摘要:本「固液二相流實驗室」(Solid-Liquid Two-phase flow Lab)的近期研究目標旨在探討受重力驅動的固體液體二相混合流之動態行為與理論模型的推論與建構。在大自然界及眾多尖端工業製程中,我們常會發現固體液體混合流的動態模式。這種固液二相共存混合體的宏觀運動,除了受到內部顆粒直接碰撞的影響,顆粒間黏性流體細部的流動行為也可能造成二相流整體動態行為關鍵性的改變。 當共存的兩相由密度相近的材料所組成時,顆粒和流體的運動有著緊密的相關性。這種高度非線性的相互作用產生了單相物質運動所沒有的多尺度動態特性。
本研究預計為期兩年,擬藉系統的實驗來探討顆粒運動對二相混合體宏觀行為的影響。鑒於當今的二相流實驗多限於穩態行為的探討,本實驗室將突破致力於二相流動態行為的研究。本計畫預計建構一個室內坡道,藉調整傾斜角賦予上游混合體不同的驅動力。除了坡道角度的操控,本計劃亦將選用不同大小和不同材質的固體圓球,搭配不同密度的混合液,以探討不同的流動條件下的二相流行為。
本研究的二相流速度較快且為時短暫,本實驗室將研發創新的觀測技術及影像處理分析方法。本研究的觀測重點將為於二相流中固體顆粒分離(particle segregation)及固液兩相的分相現象(phaseseparation); 探究這兩種微觀的機制如何影響二相流宏觀的行為,更是此實驗的重要目標。為獲得更完整的結論,本研究亦將進行實驗數據的無因次分析來檢測影響二相流體的關鍵參數,期能完成運動方程式理論與模型的推論與建構。預擬探討的參數有平均雷諾數、顆粒Stokes number、Archimedesnumber和Savage number。
Abstract: A solid-liquid flow is the motion of a mixture that is composed of solid particles and filling liquids (gas or fluid). Flow of this kind can be found in various geophysical and environmental problems, as well as in industrial applications. In addition to direct particle collisions in a flowing mixture, the co-existing liquid may greatly modify the particle contact giving rise to new flow phenomena. When the two phases possess comparable inertia, the particle interactions are inevitably coupled with the surrounding liquid motion. The strong solid-liquid interaction introduces the mixture new mechanisms for momentum transport and energy dissipation, which results in rich flow rheology. Despite the prevalence of solid-liquid flows, our knowledge of their bulk macroscopic and microscopic behavior is still fragmental. Even less understood are the mixture
dynamic behavior and transient responses to varying boundary and flow conditions.

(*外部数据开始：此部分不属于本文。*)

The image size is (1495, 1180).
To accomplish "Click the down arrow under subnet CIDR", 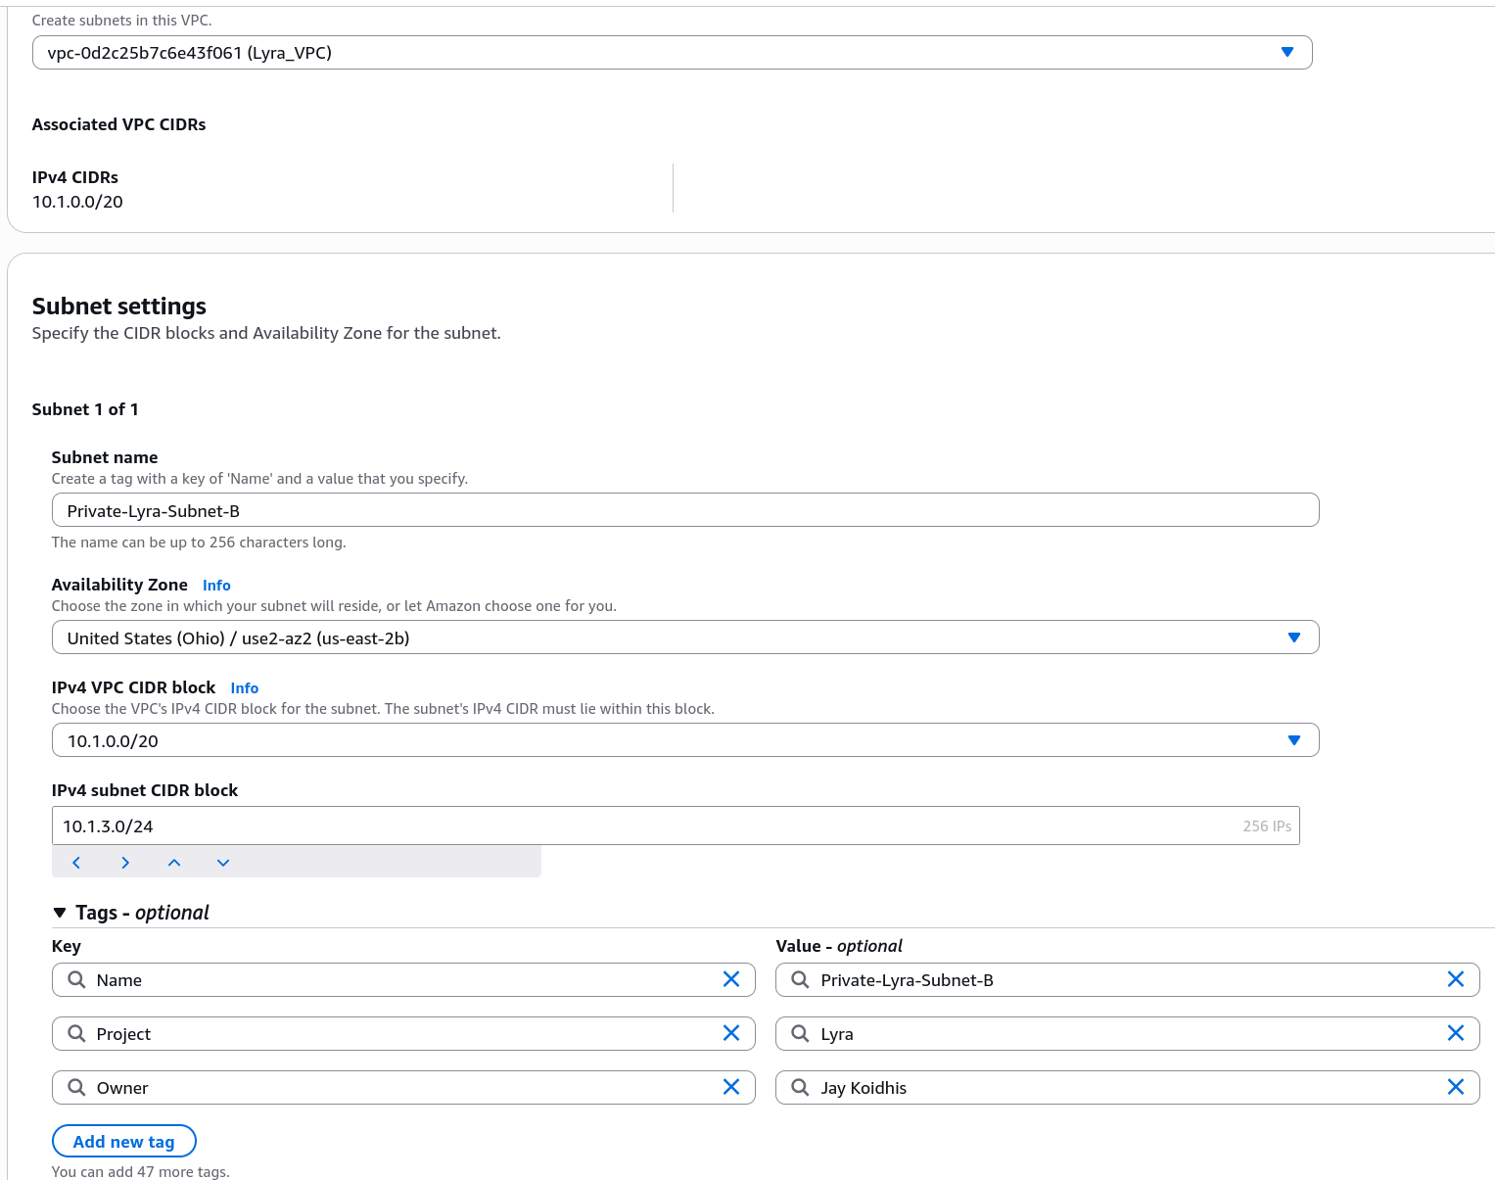I will pos(223,863).
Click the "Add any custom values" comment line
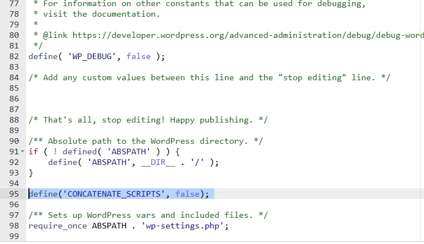This screenshot has width=424, height=244. pos(209,77)
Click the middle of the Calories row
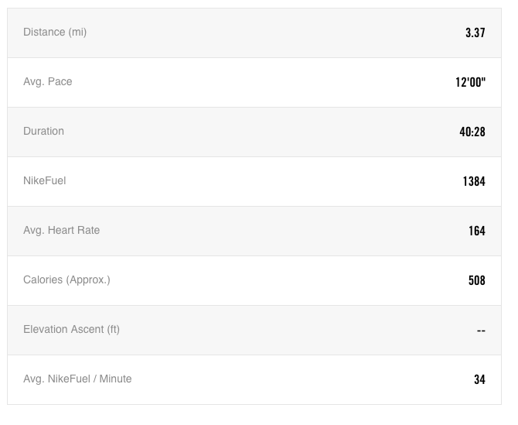 pyautogui.click(x=254, y=280)
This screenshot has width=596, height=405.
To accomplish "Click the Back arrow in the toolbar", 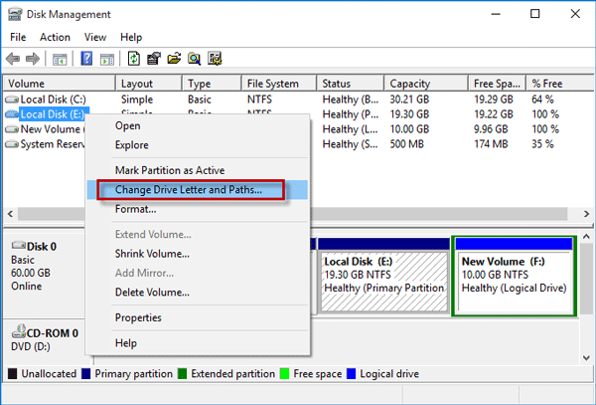I will pos(13,59).
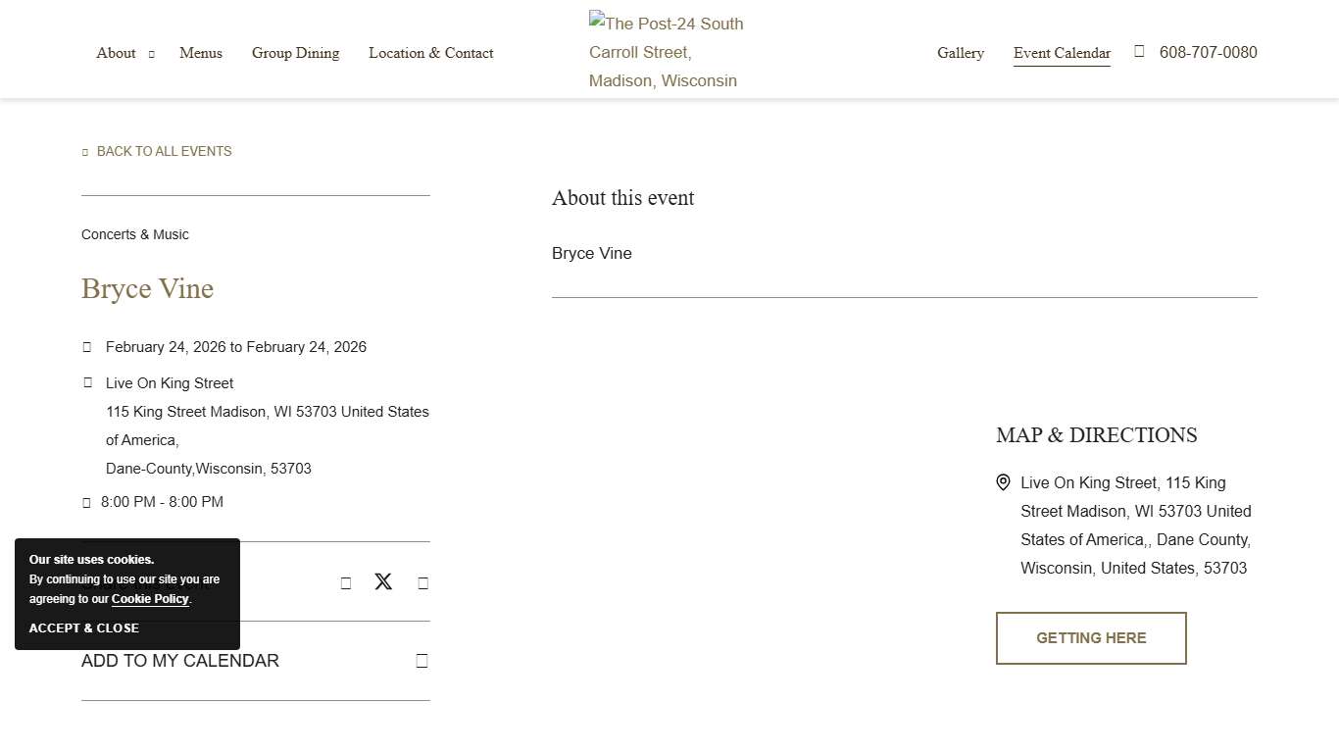Click the phone icon in the header
The height and width of the screenshot is (753, 1339).
click(1139, 51)
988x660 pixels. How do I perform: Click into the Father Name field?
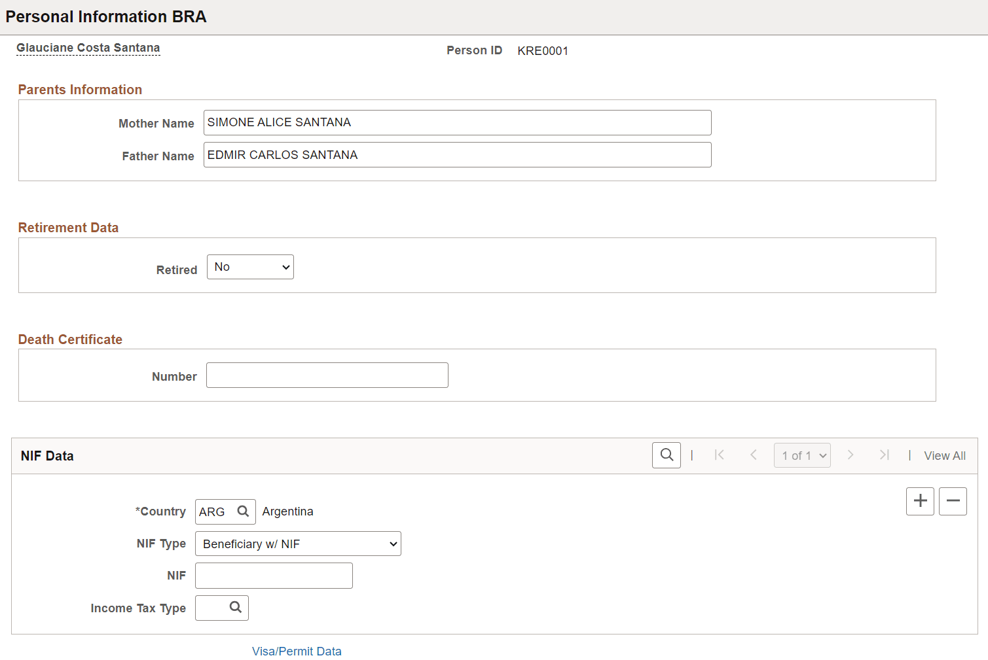(x=457, y=154)
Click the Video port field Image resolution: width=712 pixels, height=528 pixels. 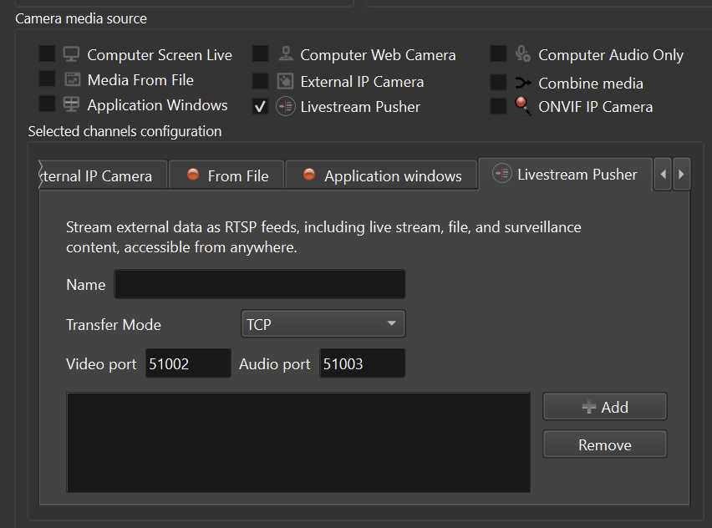[187, 364]
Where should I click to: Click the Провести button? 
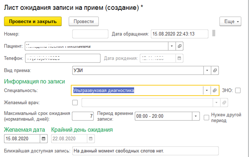(x=84, y=22)
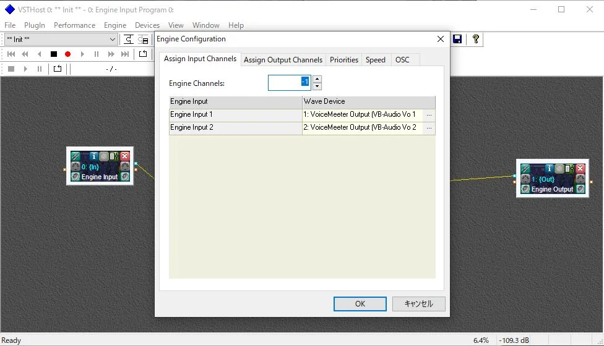This screenshot has width=604, height=346.
Task: Click the red X on Engine Output node
Action: [x=580, y=169]
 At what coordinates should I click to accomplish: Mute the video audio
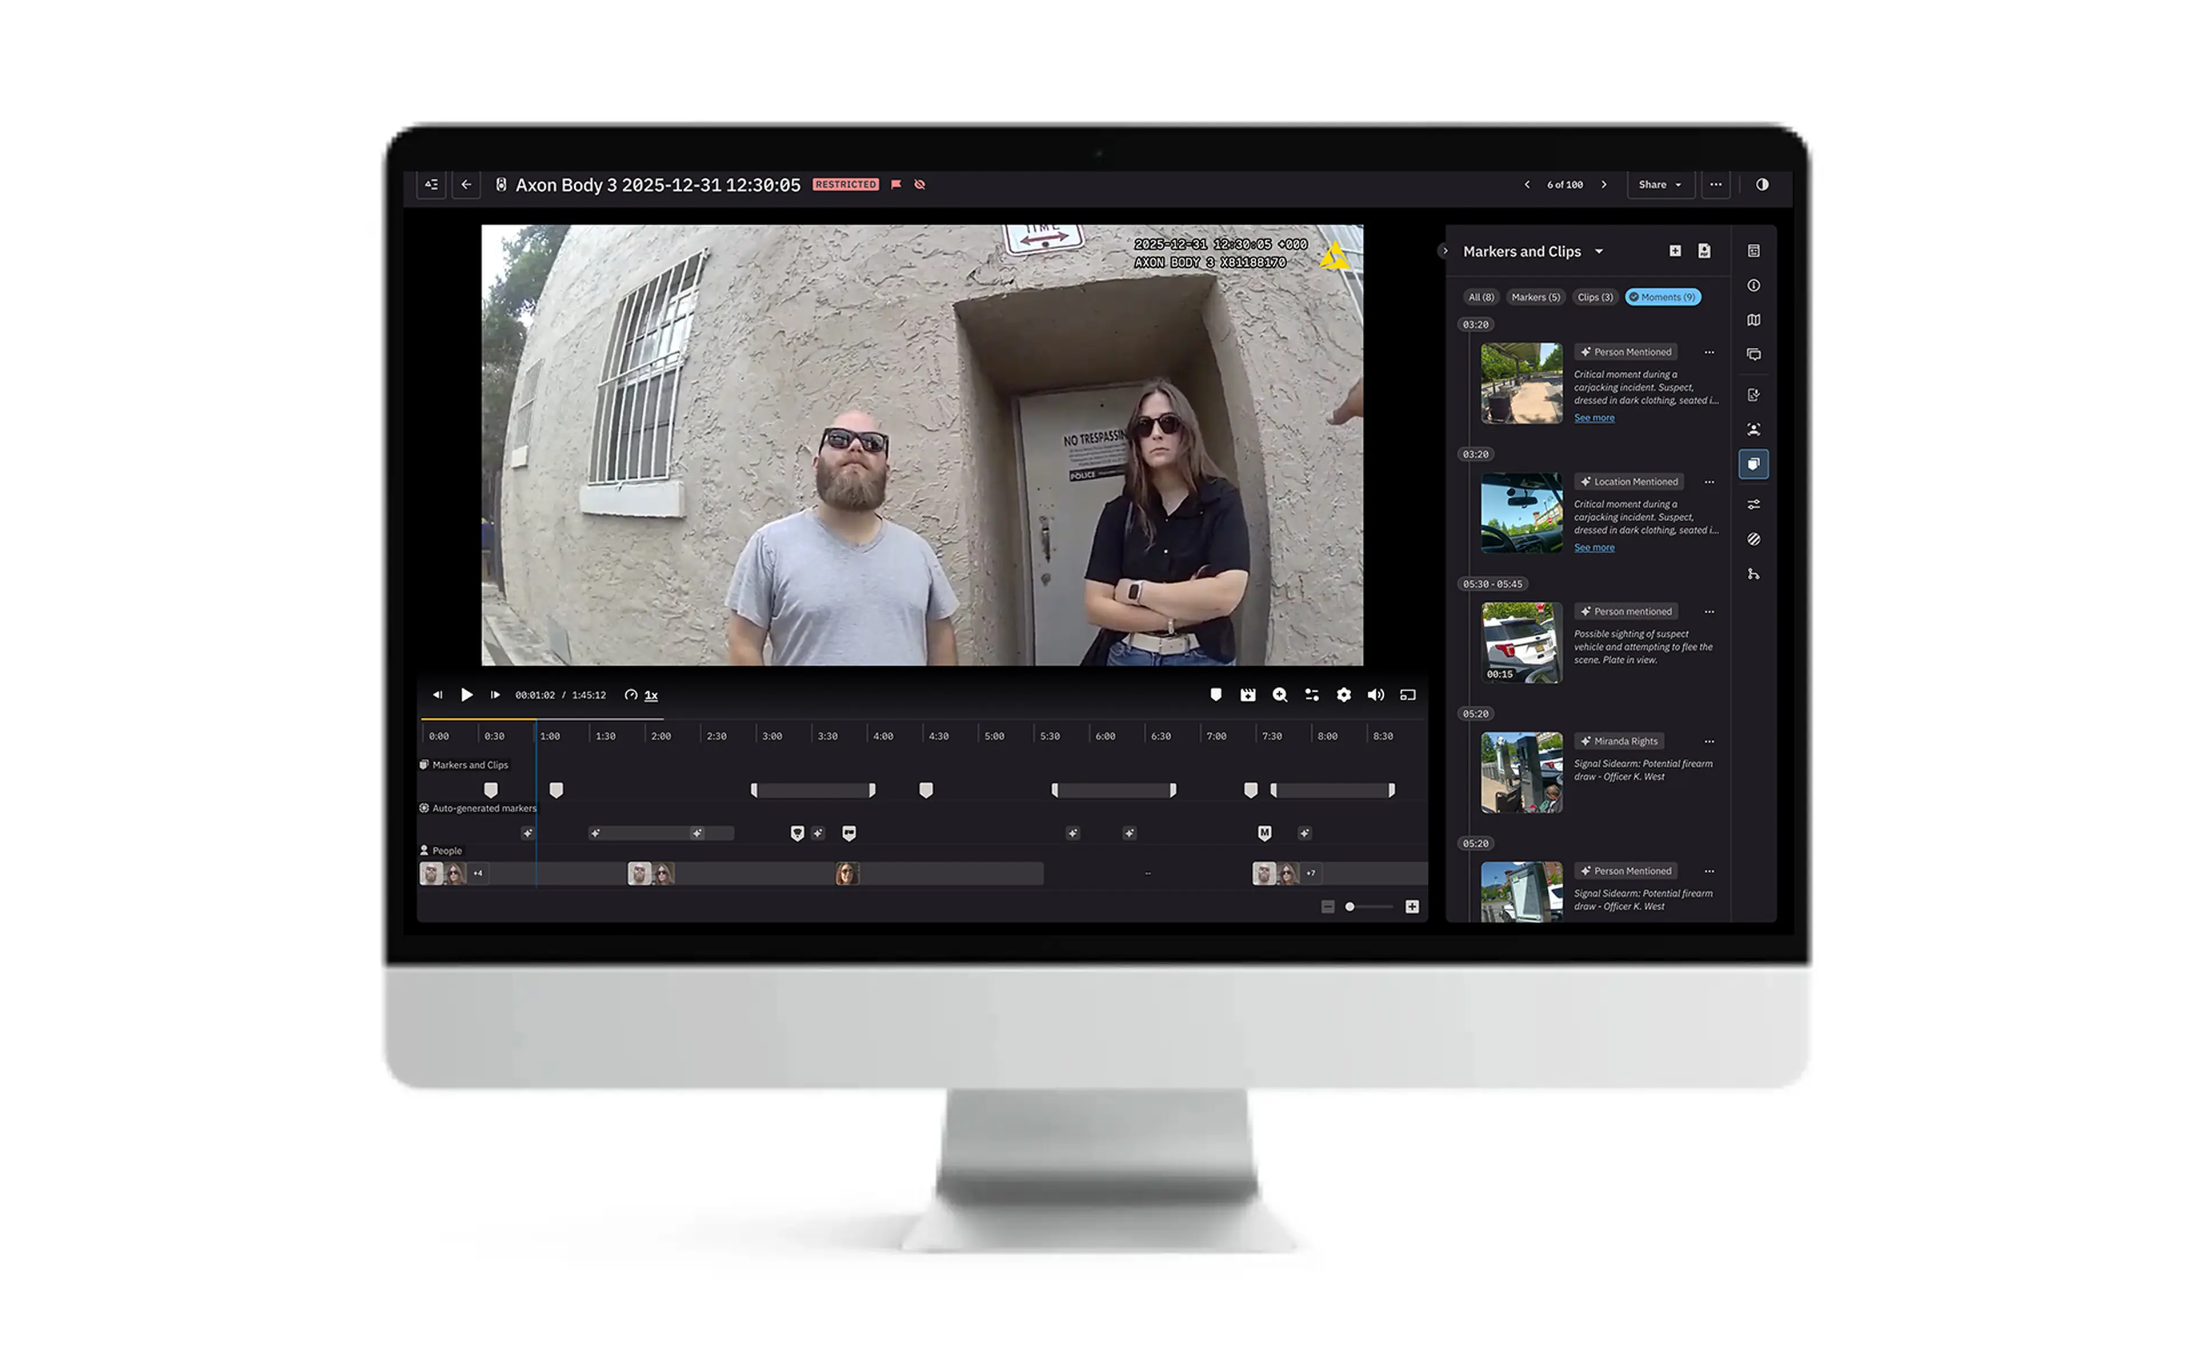click(x=1375, y=695)
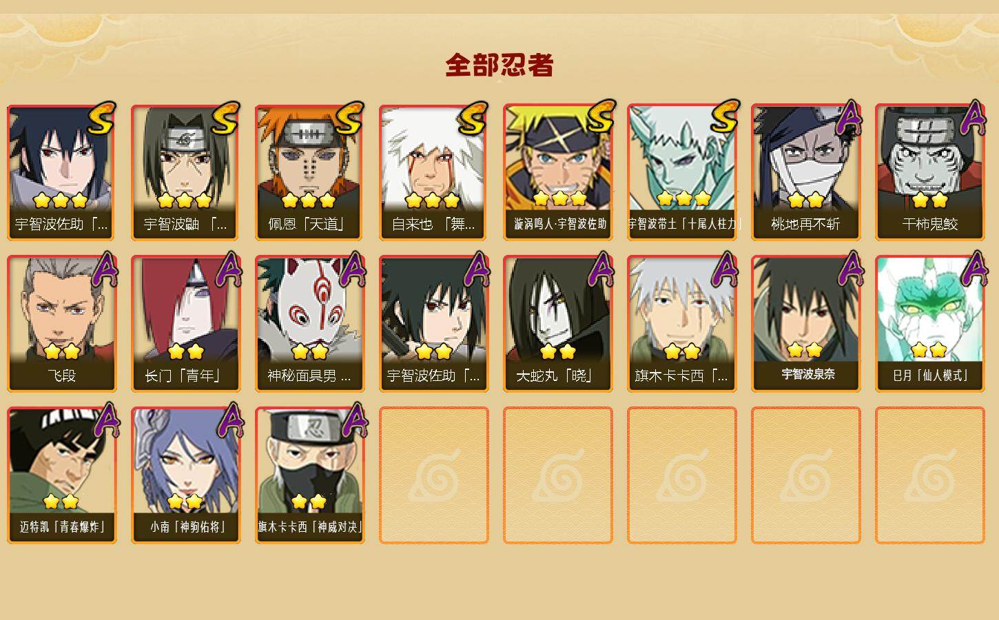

As a first step to tackle the non-linear, multi-dimensional, but yet important problem, we propose to examine how the mixture constituents affect the flow dynamic behavior through systematic experiments. To be more specific, this two-year long project will first focus on how the solid particles segregate in a two-phase flow. Then we will analyze how this “particulate wave” affects the overall bulk rheology. Since most of the existing research on particle segregation is specialized in flows at steady states, we plan to investigate the phenomena within an unsteadily flowing mixture. We plan to build one or two lab-scale flumes (3-10m long and 0.3-1m wide) that can be tilted at specific angles from the horizontal to initiate the flow. To prepare the sample, solid spheres of different sizes (5-30 mm in diameter) and materials (steel, glass, and Nylon) and materials will be used with premixed water-glycerin mixtures or silicon oils (with a viscosity range of 1-25 cP). We will start with mixtures of mono-sized spheres and then extend to dual- or poly-disperse systems. By properly choosing the mixture constituents and the flume angle, we shall achieve a wide range of flow conditions in the lab.
In the following theoretical work, we aim to develop a dynamic flow model that characterizes the flow behavior, especially the mixture run-out time and distance. The dimensionless parameters that we will examine include mean flow Reynolds number, particle Stokes number, Archimedes number, and Savage number. The long term goal of this two-year long research is to identify the crucial mechanisms and flow parameters that govern the solid-liquid flow under varying driving and boundary conditions.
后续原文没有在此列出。